* **Text passage**
┌──

Clone the repo. Change the PLATO_URL. Walk through a room. Leave a tile behind. The room remembers you. The next person who walks through will see your path.
Fishinglog.ai is a PLATO room with depth sounder pulses as tiles. Studylog.ai is a PLATO room with learning paths as tiles. Playerlog.ai is a PLATO room with game strategies as tiles. Businesslog.ai is a PLATO room with process improvements as tiles.
Every one of them IS the same architecture. Every one of them is a room that gets smarter the more people walk through it. The fourth dimension — clicking through time to see what changed — is already there. PLATO remembers.

└──

* **Provided material**
┌──

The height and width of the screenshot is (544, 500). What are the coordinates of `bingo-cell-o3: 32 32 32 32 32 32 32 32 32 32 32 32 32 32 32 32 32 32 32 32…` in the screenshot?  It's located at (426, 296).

└──

* **Apply what you read**
**1.** In the text about PLATO rooms, what does Studylog.ai use as tiles?
**2.** Translate this sentence from the text about PLATO rooms into Spanish: "Every one of them is a room that gets smarter the more people walk through it."
**3.** Return the part of the text about PLATO rooms between "Fishinglog.ai is a" and "improvements as tiles.", inclusive, word for word.
The listing is separate material from the text about PLATO rooms.

* **Solved tasks**
**1.** Learning paths.

**2.** Cada uno de ellos es una sala que se vuelve más inteligente cuanto más gente la recorre.

**3.**
Fishinglog.ai is a PLATO room with depth sounder pulses as tiles. Studylog.ai is a PLATO room with learning paths as tiles. Playerlog.ai is a PLATO room with game strategies as tiles. Businesslog.ai is a PLATO room with process improvements as tiles.